Como ha llegado a ese cargo desde un acuerdo: el “Pacto de Olivos”, trasluce con sus actos que la política solo se entiende desde los intereses propios.

En momentos en que el Estado argentino –no ya un gobierno- es presa de la voracidad de un sistema económico global insaciable, arrasador de pueblos y esclavista el senador Naidenoff y sus acólitos de la UCR son tapa o protagonistas centrales de los medios hegemónicos de la oligarquía para pronosticar escenarios apocalípticos.

No se los ha visto en ningún foro nacional o internacional denunciando las injusticias del capitalismo más salvaje que se ha visto.
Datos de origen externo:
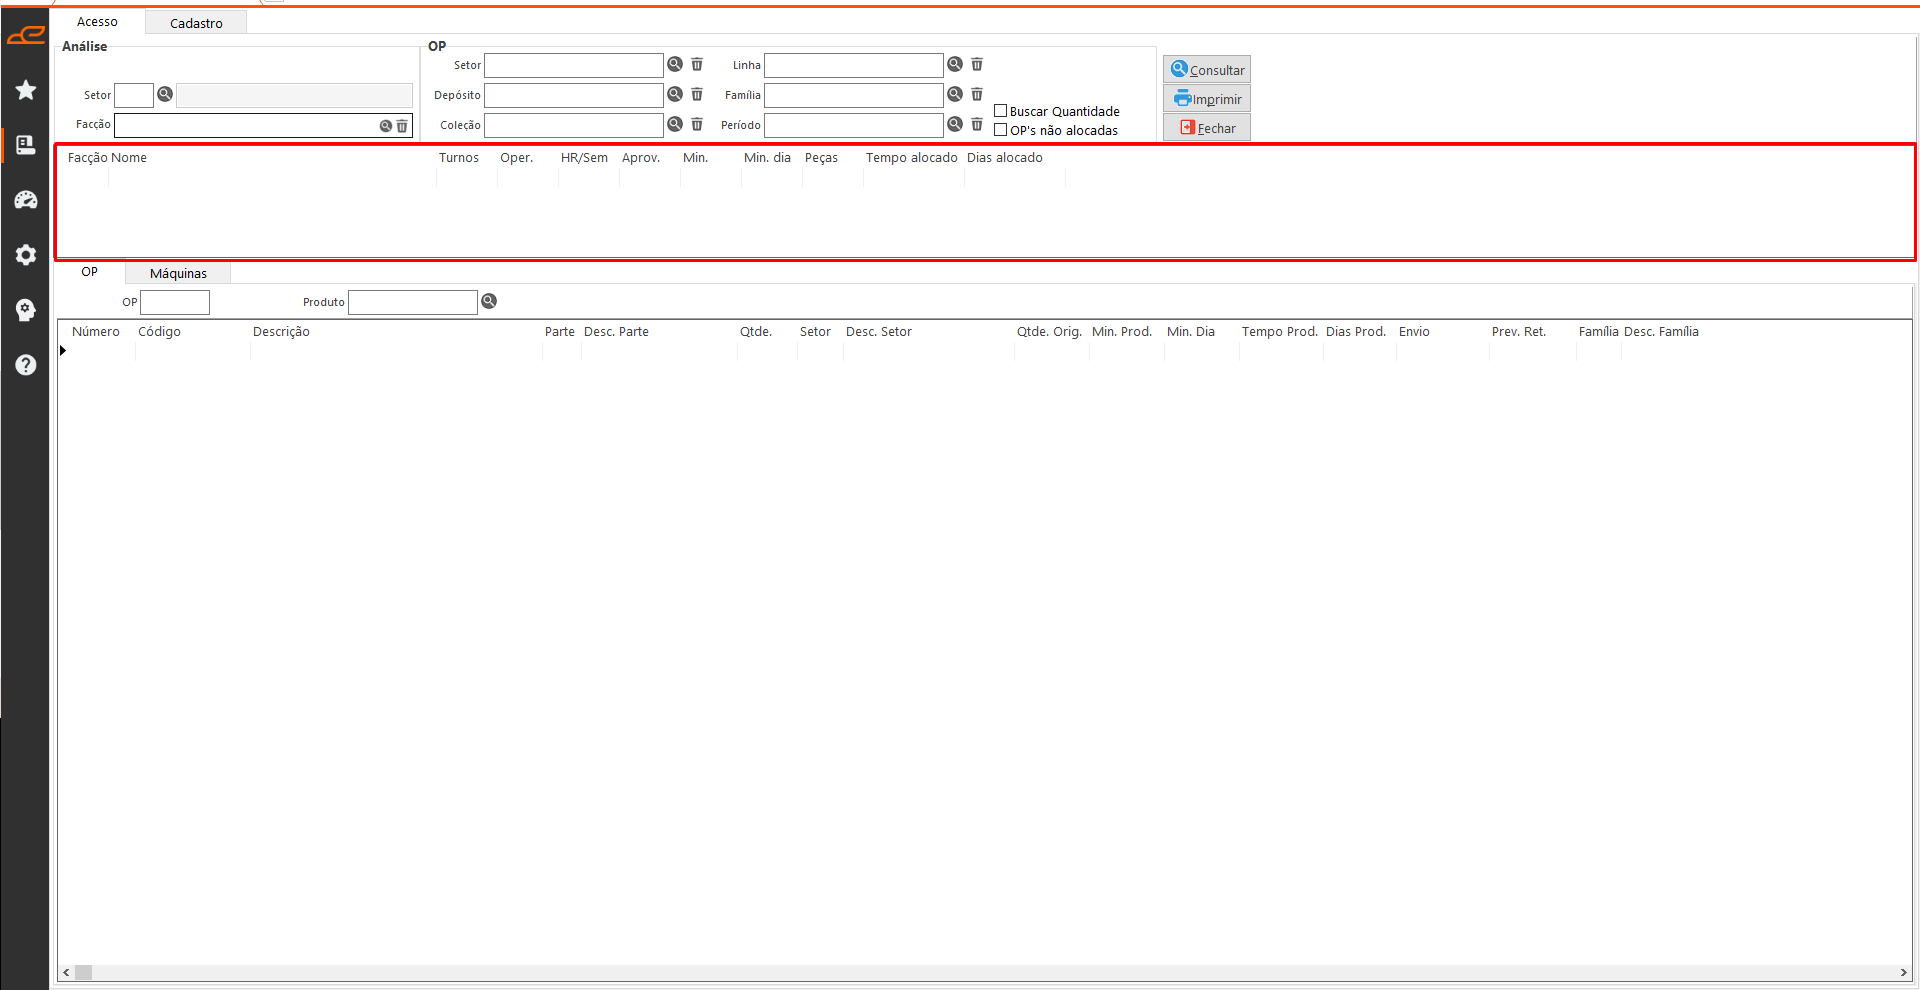Switch to the Cadastro tab
Viewport: 1920px width, 990px height.
(x=196, y=23)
Al igual que otros que se dicen representar al pueblo se cuelgan rosarios en el cuello pero no escuchan la voz del Papa Francisco cuestionando la raíz inmoral de este modelo de acumulación en pocas manos a costa del sufrimiento de millones en todo el mundo.

¿Pero qué se puede esperar de un “dirigente” que abreva de las aguas ideológicas del senador Ernesto Sanz quien expresó públicamente “ojalá que nos vaya mal” en la economía argentina?

Son los verdaderos buitres autóctonos. Quieren que el tejido social se descuartice para aprovecharse del despojo. Es lo que hicieron en 2001. Llevaron a aquella crisis con el escandaloso megacanje de Fernando de la Rúa y Domingo Cavallo que les dejó enormes dividendos.

Sin embargo pese a las pruebas a la vista de la sociedad nadie fue responsable. La causa prescribió. Pero el pueblo es sabio y no olvida. Por eso no pueden retornar al poder por la vía legítima del voto popular. De allí que apelan a estas maniobras mediáticas.

Así se entiende por qué tanta oposición férrea a la reforma judicial. Porque con este sistema kafkiano los poderosos salen siempre impunes.

Es lo que pasó con el mismo Naidenoff y su “alma mater” el ex intendente Gabriel Hernández que municipio arrasado que dejaron de las cuarenta y dos causas penales por delitos en la función pública más del noventa por ciento ya cayeron por falta de impulso. Eso es impunidad y de allí la necesidad de reformar el sistema judicial arcaico.

Hay que tener autoridad moral para mantener posturas políticas. Y ni Naidenoff o sus circunstanciales aliados la tienen. Si hasta dejaron que principal casa partidaria provincial fuera a remate y el Estado se hizo cargo de la deuda. Porque el peronismo interpreta que son los partidos políticos los pilares de la democracia.

Pero como se sabe no se puede pedir peras al olmo. Todo lo que tocan estos “dirigentes” termina quebrándose. Como el acuerdo que hicieron con las corporaciones latifundistas para que el vicepresidente de Confederaciones Rurales Argentinas (CRA), Ricardo Buryaile, sume votos a sus magros resultados en cada elección.

Si el senador Naidenoff tuviera un poco de decencia debería renunciar a su banca y refugiarse en algún centro de rehabilitación espiritual. No puede continuar con una estrategia basada en el ataque, la mentira, la discordia y la pelea entre hermanos.

La Argentina la construimos entre todos. Pero solamente contribuyen aquellos hombres capaces de liderar desde la solidaridad, el amor al prójimo o el crecimiento colectivo. Entendiendo que nadie se realiza en una sociedad que no se realiza.

No hay lugar para los carroñeros. La historia no tiene en el bronce a los caranchos. Aunque algunos, como Naidenoff, se empecinen en ello.